Brian Urlacher was the face of the Chicago Bears for 13 seasons, but after failing to come to an agreement on a new contract the team and Urlacher parted ways on Wednesday. So where does the future Hall of Fame linebacker go now?
Reports circulated last week that the Minnesota Vikings were interested in the eight-time Pro Bowler, but for that to happen he would have to take less than what he was unwilling to play for from Chicago. Furthermore, it contradicts the philosophy of Vikings general manager, Rick Spielman who is looking to transform the roster with young players than can be long-term solutions. Urlacher simply doesn’t fit that profile.
I think Urlacher is going to be hard pressed to find any offers greater than the one-year deal for $2 million that he termed a “slap in the face” on Wednesday because there isn’t a big need for a 4-3 middle linebacker.
I propose two solutions for Urlacher now that he is officially unemployed.
First, he could use the year to freshen up his body and make sure the knee he injured in the final game of 2011 and spent the entire offseason trying to rehabilitate is as close to 100% as possible and make a return in 2014. That move would be similar to what Randy Moss did this year when he was not receiving much interest on the free agent market and effectively retired before returning this season with the San Francisco 49ers.
Second, I wonder if the bridges have been burned between Urlacher and Bears management and if this separation can be repaired once Urlacher realizes the market for him isn’t what his ego would like it to be. I think it’s a long shot, but I’m not alone in that sentiment.
Not convinced the divorce between Urlacher and Bears is final.Depressed marketplace could lead him back to $2M deal there.
— Andrew Brandt (@adbrandt) March 21, 2013
Former Bears linebacker, Doug Buffone said Urlacher would embarrass himself with a new team, so perhaps Urlacher swallows his pride, takes his medicine and comes back to the team with his tail tucked between his legs and plays for the one-year offer for $2 million.
He can either retire or accept the reality of the situation and take what will have been the best and perhaps only offer he received and ride off into the sunset in 2014.
Happy endings are saved for fairy tales, but in this case it’s plausible that could be the end result.

========================================

*Activity*
Name every person the Brian Urlacher article mentions by name.

*Data provided*
========================================

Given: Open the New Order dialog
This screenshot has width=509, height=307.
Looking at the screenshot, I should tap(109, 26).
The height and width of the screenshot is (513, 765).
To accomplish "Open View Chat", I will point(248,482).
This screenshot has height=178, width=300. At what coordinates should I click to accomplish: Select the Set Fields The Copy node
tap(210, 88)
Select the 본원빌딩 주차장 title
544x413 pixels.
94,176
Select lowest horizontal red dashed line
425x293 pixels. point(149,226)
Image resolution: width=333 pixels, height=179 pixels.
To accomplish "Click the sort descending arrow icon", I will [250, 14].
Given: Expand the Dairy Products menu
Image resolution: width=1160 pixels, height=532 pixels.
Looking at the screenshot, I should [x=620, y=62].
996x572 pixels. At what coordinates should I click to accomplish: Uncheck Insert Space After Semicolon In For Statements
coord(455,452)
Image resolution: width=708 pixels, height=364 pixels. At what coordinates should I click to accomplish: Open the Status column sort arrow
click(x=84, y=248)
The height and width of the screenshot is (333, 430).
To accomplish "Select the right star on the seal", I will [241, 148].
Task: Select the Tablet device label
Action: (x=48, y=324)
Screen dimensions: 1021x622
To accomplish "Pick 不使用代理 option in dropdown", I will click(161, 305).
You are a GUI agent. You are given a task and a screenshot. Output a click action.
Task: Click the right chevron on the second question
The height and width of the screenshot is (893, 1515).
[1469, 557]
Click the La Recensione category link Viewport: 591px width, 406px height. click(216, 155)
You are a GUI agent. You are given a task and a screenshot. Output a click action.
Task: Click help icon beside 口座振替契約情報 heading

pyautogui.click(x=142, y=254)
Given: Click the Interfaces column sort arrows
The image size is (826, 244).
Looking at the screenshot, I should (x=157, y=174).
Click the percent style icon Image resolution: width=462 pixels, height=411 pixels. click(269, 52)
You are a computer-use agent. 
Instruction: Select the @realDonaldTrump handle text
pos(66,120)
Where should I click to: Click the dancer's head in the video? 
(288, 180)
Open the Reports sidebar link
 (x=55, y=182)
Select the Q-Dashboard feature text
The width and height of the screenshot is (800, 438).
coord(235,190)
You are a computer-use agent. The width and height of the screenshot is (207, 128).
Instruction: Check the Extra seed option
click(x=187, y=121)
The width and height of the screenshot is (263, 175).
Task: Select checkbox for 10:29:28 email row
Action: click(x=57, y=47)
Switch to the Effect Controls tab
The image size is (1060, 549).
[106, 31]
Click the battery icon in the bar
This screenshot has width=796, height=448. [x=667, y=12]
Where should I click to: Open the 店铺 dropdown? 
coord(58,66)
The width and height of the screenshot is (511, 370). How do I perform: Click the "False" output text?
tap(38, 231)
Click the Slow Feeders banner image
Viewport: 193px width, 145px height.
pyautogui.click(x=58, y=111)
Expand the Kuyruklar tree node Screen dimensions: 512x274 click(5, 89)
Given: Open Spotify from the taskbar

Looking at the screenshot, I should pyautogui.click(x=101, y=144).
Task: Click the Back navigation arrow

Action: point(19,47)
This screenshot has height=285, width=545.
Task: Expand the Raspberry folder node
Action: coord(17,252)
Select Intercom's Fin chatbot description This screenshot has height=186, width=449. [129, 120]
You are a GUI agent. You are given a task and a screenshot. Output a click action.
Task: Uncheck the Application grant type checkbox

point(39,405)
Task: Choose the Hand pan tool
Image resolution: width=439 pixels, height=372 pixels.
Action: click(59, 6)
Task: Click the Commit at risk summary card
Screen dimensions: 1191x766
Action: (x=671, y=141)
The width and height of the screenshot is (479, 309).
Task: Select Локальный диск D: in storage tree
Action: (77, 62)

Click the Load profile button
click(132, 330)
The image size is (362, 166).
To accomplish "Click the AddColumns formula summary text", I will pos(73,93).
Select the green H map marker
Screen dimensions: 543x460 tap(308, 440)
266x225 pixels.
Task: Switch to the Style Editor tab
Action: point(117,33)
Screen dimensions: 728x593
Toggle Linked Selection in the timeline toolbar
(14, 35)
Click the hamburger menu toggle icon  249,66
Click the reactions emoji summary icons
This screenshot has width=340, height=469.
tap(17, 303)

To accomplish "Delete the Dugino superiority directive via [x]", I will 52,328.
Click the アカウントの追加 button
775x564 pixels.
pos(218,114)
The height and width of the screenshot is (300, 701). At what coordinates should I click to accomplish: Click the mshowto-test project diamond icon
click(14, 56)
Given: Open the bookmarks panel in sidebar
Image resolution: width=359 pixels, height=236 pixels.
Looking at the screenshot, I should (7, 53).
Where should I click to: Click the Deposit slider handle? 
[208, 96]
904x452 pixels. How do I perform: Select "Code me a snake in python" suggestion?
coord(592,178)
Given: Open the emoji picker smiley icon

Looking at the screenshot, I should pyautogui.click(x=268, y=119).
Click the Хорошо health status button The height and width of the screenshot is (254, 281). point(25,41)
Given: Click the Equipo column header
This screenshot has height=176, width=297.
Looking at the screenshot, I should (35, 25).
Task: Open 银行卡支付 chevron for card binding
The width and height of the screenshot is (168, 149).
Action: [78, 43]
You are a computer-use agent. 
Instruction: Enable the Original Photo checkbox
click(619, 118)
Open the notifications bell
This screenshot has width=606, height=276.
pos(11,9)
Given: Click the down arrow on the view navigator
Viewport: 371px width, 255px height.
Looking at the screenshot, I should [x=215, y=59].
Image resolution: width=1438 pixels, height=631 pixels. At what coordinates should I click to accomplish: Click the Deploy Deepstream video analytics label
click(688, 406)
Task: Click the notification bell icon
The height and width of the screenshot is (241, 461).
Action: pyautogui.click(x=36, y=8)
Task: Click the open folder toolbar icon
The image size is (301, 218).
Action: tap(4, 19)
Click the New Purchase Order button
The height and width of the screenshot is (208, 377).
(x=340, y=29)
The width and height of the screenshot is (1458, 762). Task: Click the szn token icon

========================================

*Exercise answer*
Brian Urlacher, Rick Spielman, Randy Moss, Andrew Brandt, Doug Buffone